Collect every line of the records below that contains the word "height".

> **Records for processing**:
▼
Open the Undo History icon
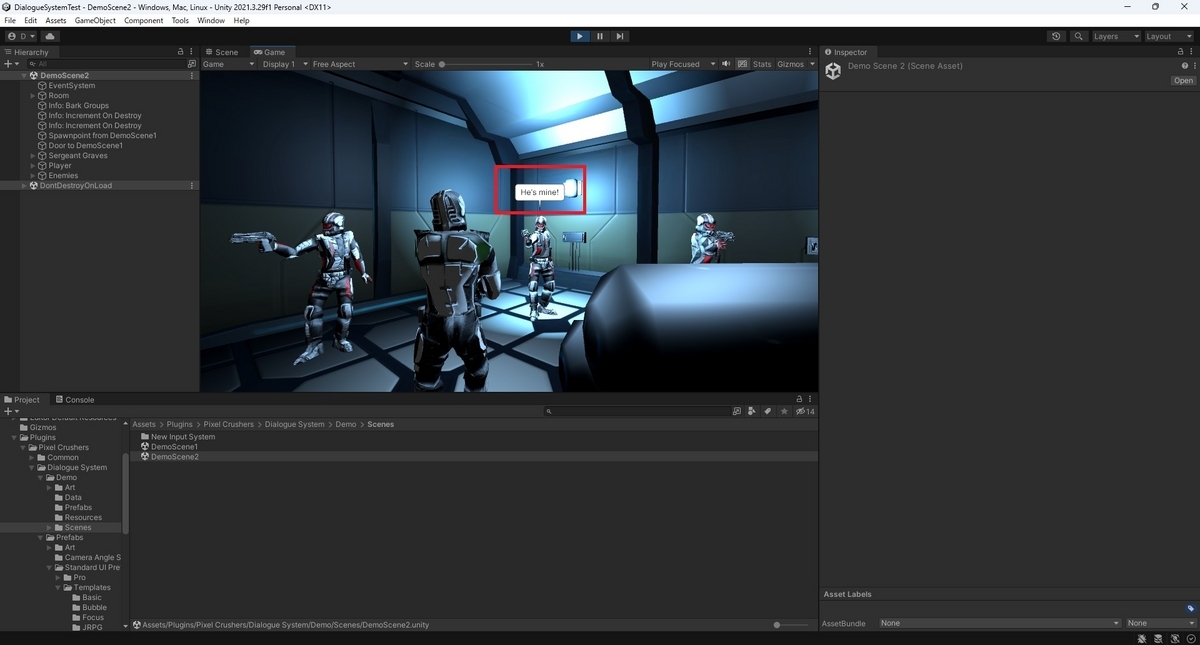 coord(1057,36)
▲
▼
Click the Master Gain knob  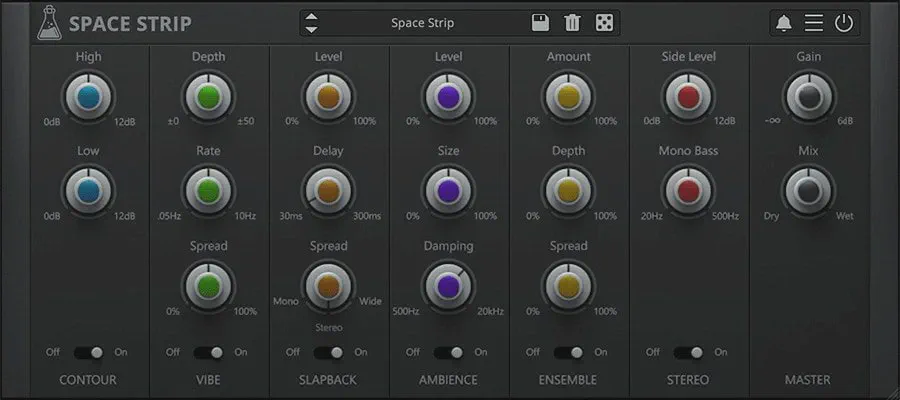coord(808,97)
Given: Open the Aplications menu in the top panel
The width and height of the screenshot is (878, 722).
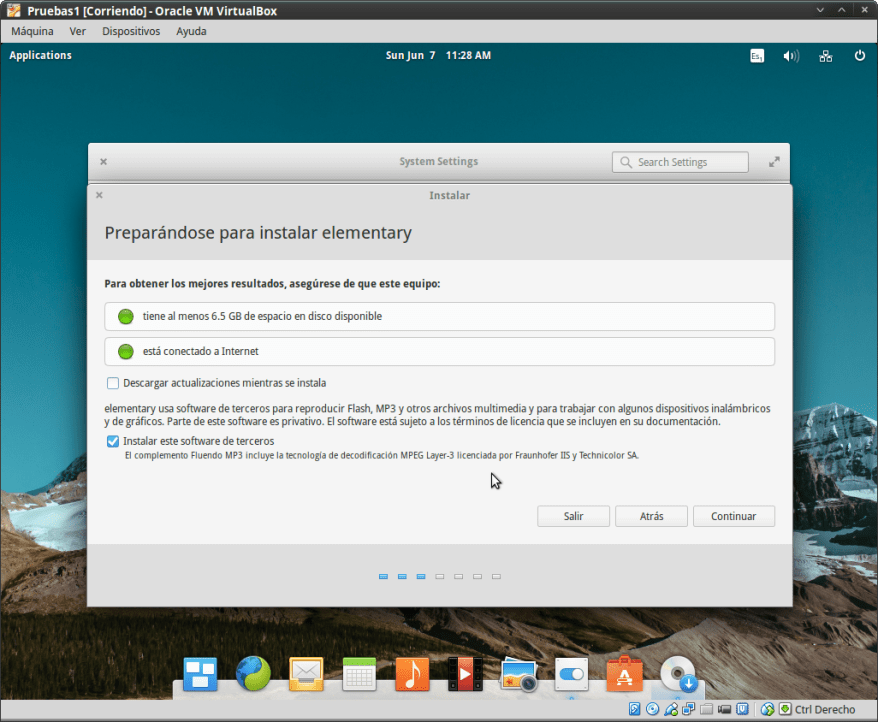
▲
▼
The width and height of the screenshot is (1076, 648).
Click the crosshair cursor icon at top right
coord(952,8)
▲
> **Written solution**:
The width and height of the screenshot is (878, 722).
The width and height of the screenshot is (1076, 648).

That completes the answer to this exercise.